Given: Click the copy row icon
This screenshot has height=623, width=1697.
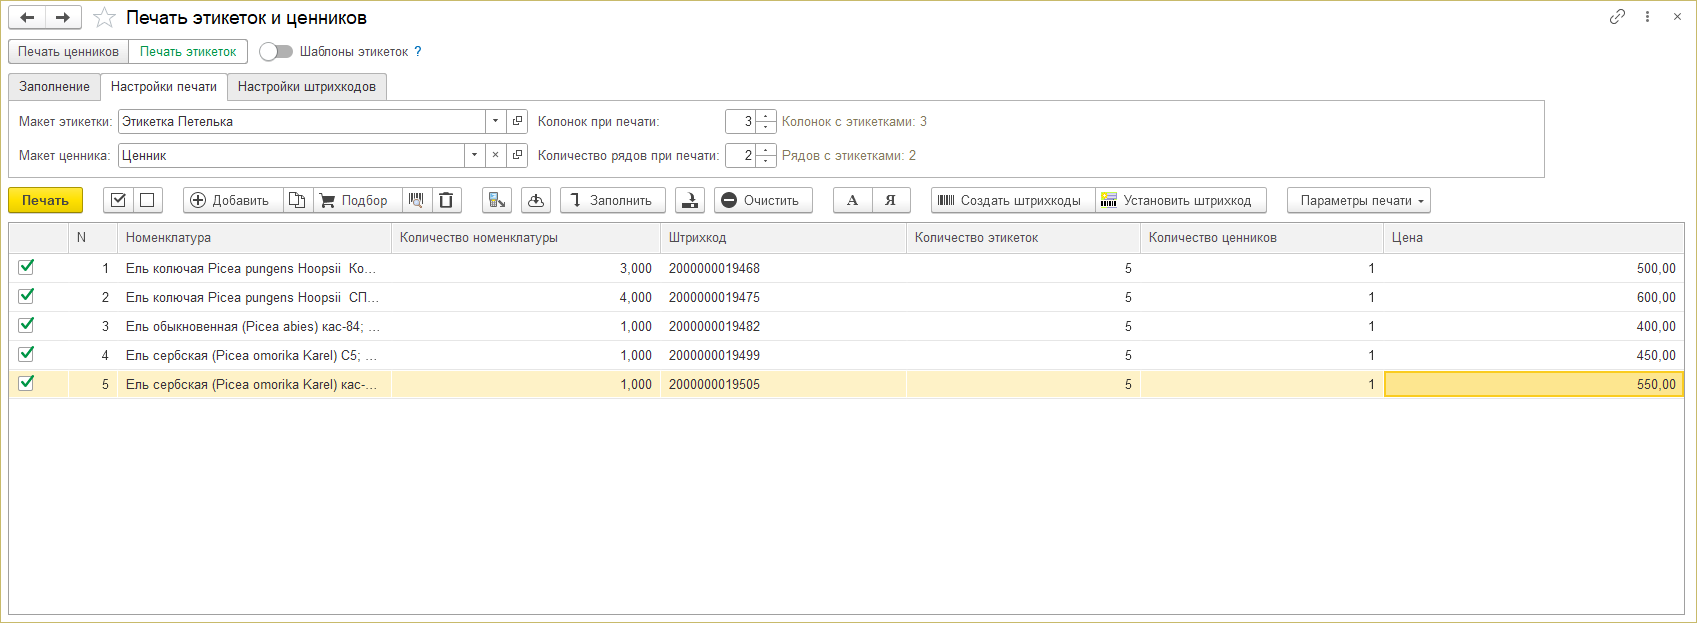Looking at the screenshot, I should (297, 200).
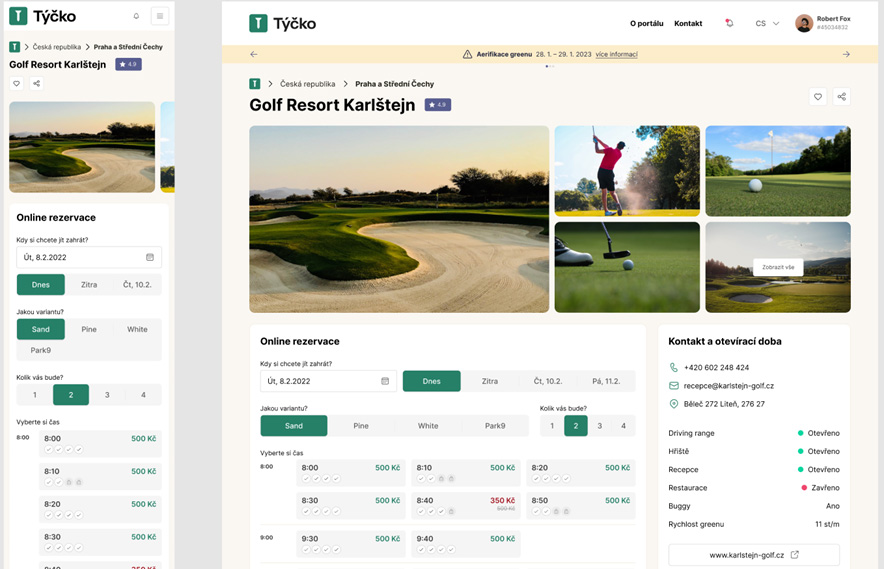Click the 'více informací' link in banner
The image size is (884, 569).
click(616, 54)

....

**Requirement**:
Set down the lines above exactly as they appear, without the pictures.

**Answer to the task**:
Given: Click the copy row icon
This screenshot has height=623, width=1697.
Looking at the screenshot, I should (297, 200).
Click the 'více informací' link in banner
The image size is (884, 569).
click(616, 54)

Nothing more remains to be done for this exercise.